QUESTIONS ::
• 1. In the passage on NGC 5460, who discovered the cluster, and in what year?
• 2. From the passage on NGC 5460, copy the part that opens with the words containing "A photometric study" and closes with "(Z = 0.013).".
• 3. Based on the passage on NGC 5460, explain why the cluster's tidal radius is treated as its outer limit.

SOURCE EXTRACT ::
•••••
NGC 5460 was discovered by James Dunlop in 1826. He described it on May 7, 1826 as "a curiously curved line of small stars, of nearly equal magnitudes; two stars of 7th magnitude to the east" and added it to his catalog as number 431. John Herschel described as "a region of large bright stars of 8, 9... etc. magnitude; a very coarse cluster" and added it to General Catalogue as No. 3555. In the New General Catalogue it is described as "very large, very little concentrated, stars 8th magnitude and fainter".

== Characteristics ==
NGC 5460 is a loose open cluster, of Trumpler type II3m. There are 272 probable member stars within the angular radius of the cluster and 96 within the central part of the cluster. The tidal radius of the cluster is 4.1 - 8.2 parsecs (13 - 26 light years) and represents the average outer limit of NGC 5460, beyond which a star is unlikely to remain gravitationally bound to the cluster core.

A photometric study by Barrado and Byrne in 1995 studied 353 stars near the core of the cluster and identified 25 members and 27 possible members. They estimated the age of the cluster to be 110 mys and its distance to be 740 pc and identified three stars, members and possible members, as variable. A spectrographic study of the cluster by Fossati et al. (2011) estimated the distance of the cluster to be 720 ± 50 pc, its age log t=8.2 ± 0.1 and the mean radial velocity −17.9 ± 5.2 km/s. The metallicity of the cluster is slightly higher than the solar one (Z = 0.013).
•••••
RECORDED INFORMATION ::
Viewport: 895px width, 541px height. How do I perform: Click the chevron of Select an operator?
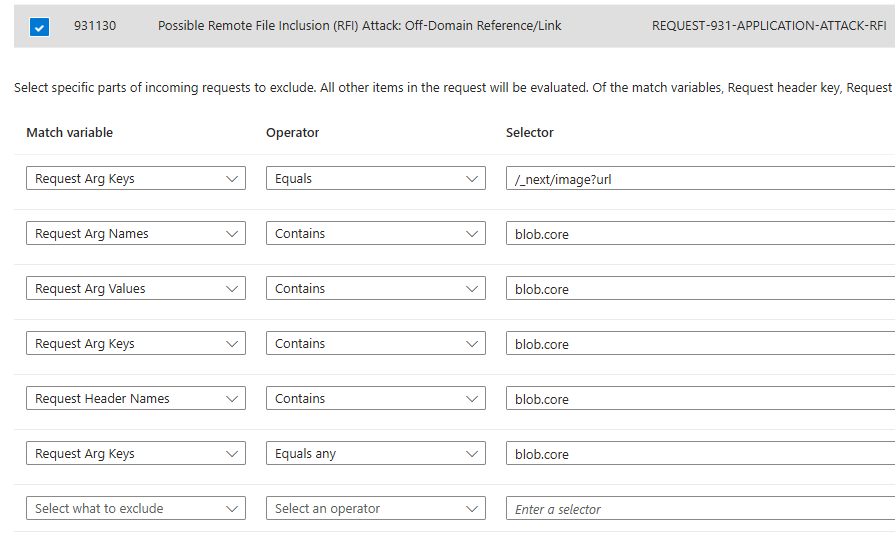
•••••
TASK-BY-TASK SOLUTIONS ::
• 1. James Dunlop discovered it in 1826.

• 2.
A photometric study by Barrado and Byrne in 1995 studied 353 stars near the core of the cluster and identified 25 members and 27 possible members. They estimated the age of the cluster to be 110 mys and its distance to be 740 pc and identified three stars, members and possible members, as variable. A spectrographic study of the cluster by Fossati et al. (2011) estimated the distance of the cluster to be 720 ± 50 pc, its age log t=8.2 ± 0.1 and the mean radial velocity −17.9 ± 5.2 km/s. The metallicity of the cluster is slightly higher than the solar one (Z = 0.013).

• 3. The tidal radius of 4.1 to 8.2 parsecs (13 to 26 light years) is the average outer limit of NGC 5460. A star beyond that distance is unlikely to remain gravitationally bound to the cluster core.